Understanding Power Grids Through Hourly Analysis

by Vivek Bhosale · 22nd April 2024 ·

Numerous countries have established climate goals and are actively working towards decarbonizing their electricity grids. The transition to clean power grids involves the increasing integration of variable renewable energy sources. Some countries have substantially penetrated variable renewable energy, while others are poised to reach significant milestones soon.

As variable renewable energy takes center stage with more installed capacity and generation, analyzing the availability of clean power on an hourly, not just an annual basis, is a must if we are to make the smartest choices in getting to zero-carbon grids with increasing focus on decarbonizing the low renewable hours.

Leveraging hourly data on electricity production from ElectricityMaps, we analyzed countries with varying degrees of renewable penetration, ranging from high to low. The aim of performing this analysis was to visualize clean and fossil-powered penetration on a real-time basis. Here are three key conclusions from our study.

1. For a true picture of grid decarbonization, hourly analysis is critical

 Figure 1: Electricity production comparison – Annual Average vs Hourly.

(Data Source: ElectricityMaps)

Analyzing the grid on an hourly basis gives a clear view of when fossil fuels dominate and when renewable energy is abundant. This approach shows the real situation of the power grid. Yearly averages fail to capture the inherent variability of some sources of renewable power generation, hiding the hours when fossil fuels are dominant and where the most focus is needed on new technologies that tackle these hard hours.

Figure 1 represents the ERCOT grid in Texas, USA. On an annual average, 42% of energy comes from renewables; that’s not bad! But it’s not the full picture. When we look at the hourly numbers, we see many hours when fossil penetration remains dominant. In fact, for more than two-thirds of the year, fossil generation is higher than renewable generation. This highlights the need to examine specific hours to understand and address the challenges of relying too much on non-renewable sources.

2. Hourly analysis shows us where to focus our efforts

Figure 2: Every hour electricity production comparison in Ireland and Norway.

(Data Source: ElectricityMaps)

To shift entirely to dependable and clean energy year-round, substantial investments in advanced storage and flexibility technologies, grids, and renewables are essential. Hourly analysis shows us that some hours will require more focus than others.

For example, Figure 2 highlights Ireland’s current renewable penetration on an hourly basis. Annually, Ireland has one of the highest rates of renewable penetration in the world; that’s great! When it’s windy, renewable penetration can reach over 85%. But when it’s not, fossil fuels dominate, as Ireland has low solar and hydro resources and relatively little interconnection. This highlights the many hours when new technologies are needed to tackle fossil reliance, in particular short and long-duration energy storage. Hourly analysis like this shows us the job that must be done to make Ireland look more like Norway – powered by renewables on a 24/7 basis.

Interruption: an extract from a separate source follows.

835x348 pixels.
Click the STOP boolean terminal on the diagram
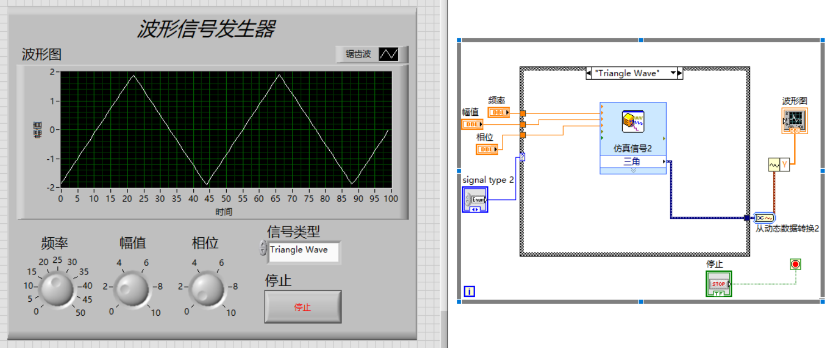click(x=718, y=283)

3. Hourly analysis shows us that every country is unique

Figure 3: Electricity production every hour in Germany, Chile, and Southern India.

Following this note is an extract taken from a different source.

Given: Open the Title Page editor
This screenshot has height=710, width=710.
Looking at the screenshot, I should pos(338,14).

(Data Source: ElectricityMaps)

Each country presents a unique set of challenges in managing variable renewables within its energy portfolio, necessitating a tailored strategy to address current and future issues. Consider three countries shown in Figure 3 to illustrate this point:

Germany: The energy landscape in Germany is diverse, featuring substantial amounts of solar and wind. This diversity contributes to significant fluctuations in energy production on an hourly basis, creating challenges in maintaining grid stability at all hours without fossil reliance.

Chile: As a typical tropical country, Chile relies heavily on solar and hydro energy. The abundance of solar resources results in considerable hourly variations throughout the year, posing challenges for energy grid management that storage could have a key role in resolving.

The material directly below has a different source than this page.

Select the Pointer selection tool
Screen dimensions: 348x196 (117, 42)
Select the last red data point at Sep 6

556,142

Southern India: Despite its reliance on coal, India incorporates a significant share of renewables, including hydro, wind, and solar. While coal dominates, the increasing capacity of wind and solar introduces smaller variations currently, with the potential for greater fluctuations as more renewable capacity is integrated into the grid. Again, storage can play a key role in driving out coal.

Conclusion – So what does this mean for clean power procurement?

We hope this analysis has made it clear that dynamic hourly data is a must if we want to understand grid decarbonization. That’s why we must move from annual to hourly energy tracking when making green claims and procurement decisions. Granular Certificates are the tool we need to make this transition to clean energy markets and claims that enable us to make the informed choices needed to tackle grid decarbonization every hour, everywhere.